The only thing more peaceful than a cemetery is the site of a hundred-year-old battlefield. In this case, Petersburg, Virginia, and the Battle of the Crater.

Maybe it's the stifling humidity which makes the air so thick you have to shoulder your way through it like you're wading into surf. Or maybe it's the knowledge that you're walking over ground where kids half your age and younger bled their lives out into the grass and the earthworks.

Whatever the reason, you barely talk as you drive from point to point on the battlefield tour, getting out at stop after stop like you're walking some uniquely American version of the Stations of the Cross, until you come to the final site of the battlefield, though not the final site of battle.

The Battle of the Crater took place on July 30, 1864, when 4 tons of explosives went off in a tunnel that Union soldiers (mostly ex-miners from Pennsylvania) had dug under the Confederate lines. If you've seen the movie version of Cold Mountain? That's the big battle scene Jude Law walks away from. It was a total cock-up from start to finish. Because the black troops who were originally supposed to spearhead the Union charge might have suffered drastic losses, which would have made a bad headline, another regiment was sent in, and instead of advancing around the Crater, they walked straight into it. The resulting turkey shoot gave the Confederates enough time to rally for a counterattack.

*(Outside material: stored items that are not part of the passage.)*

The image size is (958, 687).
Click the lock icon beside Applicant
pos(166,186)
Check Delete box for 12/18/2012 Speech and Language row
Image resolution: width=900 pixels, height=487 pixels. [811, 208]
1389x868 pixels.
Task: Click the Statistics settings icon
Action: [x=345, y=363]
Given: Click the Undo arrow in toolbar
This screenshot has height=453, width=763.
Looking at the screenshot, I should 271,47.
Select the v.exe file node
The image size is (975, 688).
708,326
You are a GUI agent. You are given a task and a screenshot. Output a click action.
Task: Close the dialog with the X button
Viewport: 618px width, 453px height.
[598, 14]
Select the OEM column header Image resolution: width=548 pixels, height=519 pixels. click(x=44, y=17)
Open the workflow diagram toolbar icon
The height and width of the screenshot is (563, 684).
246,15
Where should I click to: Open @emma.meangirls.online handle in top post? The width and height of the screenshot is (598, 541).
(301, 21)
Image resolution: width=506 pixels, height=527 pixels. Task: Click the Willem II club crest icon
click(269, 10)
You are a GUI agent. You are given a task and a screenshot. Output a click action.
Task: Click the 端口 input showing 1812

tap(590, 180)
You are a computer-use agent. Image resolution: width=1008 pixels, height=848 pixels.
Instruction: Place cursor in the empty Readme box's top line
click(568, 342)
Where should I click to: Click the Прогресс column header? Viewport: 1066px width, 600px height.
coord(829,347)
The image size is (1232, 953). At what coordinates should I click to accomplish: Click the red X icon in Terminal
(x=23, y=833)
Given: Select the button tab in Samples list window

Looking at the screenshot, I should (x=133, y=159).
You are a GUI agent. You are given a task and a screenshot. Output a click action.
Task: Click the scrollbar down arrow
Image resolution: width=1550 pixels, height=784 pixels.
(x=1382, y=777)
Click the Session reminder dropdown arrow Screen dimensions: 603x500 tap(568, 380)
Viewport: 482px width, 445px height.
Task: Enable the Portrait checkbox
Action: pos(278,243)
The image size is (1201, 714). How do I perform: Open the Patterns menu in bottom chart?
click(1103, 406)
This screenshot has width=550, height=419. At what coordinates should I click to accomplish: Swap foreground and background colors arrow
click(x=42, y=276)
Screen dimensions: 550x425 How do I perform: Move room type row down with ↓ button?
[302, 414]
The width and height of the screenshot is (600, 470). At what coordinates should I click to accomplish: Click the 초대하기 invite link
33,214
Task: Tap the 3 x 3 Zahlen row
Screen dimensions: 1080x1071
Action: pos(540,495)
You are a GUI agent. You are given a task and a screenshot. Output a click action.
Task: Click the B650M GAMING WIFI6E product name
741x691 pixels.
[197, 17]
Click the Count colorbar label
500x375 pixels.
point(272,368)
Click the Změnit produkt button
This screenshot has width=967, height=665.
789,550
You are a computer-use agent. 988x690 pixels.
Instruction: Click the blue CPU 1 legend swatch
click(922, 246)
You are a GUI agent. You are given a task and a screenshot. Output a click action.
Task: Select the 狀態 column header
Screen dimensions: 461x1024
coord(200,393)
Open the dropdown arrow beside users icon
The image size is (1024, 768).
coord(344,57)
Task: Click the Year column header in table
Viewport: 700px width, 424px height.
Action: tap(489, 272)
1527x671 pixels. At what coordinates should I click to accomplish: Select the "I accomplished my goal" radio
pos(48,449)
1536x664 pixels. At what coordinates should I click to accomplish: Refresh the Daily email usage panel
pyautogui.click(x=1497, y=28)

What can you do in the face of history like this? Raise monuments? Observe silence? Sing "Mamma Look Sharp?" The only thing I know for sure is that it's impossible to picture a battle taking place here. Which is the fate of battlefields. Time weeds the blood and agony from the land, and what is preserved is something which dishonors the dead by making it impossible to imagine anyone dying in a place so peaceful, so quiet, so green and alive.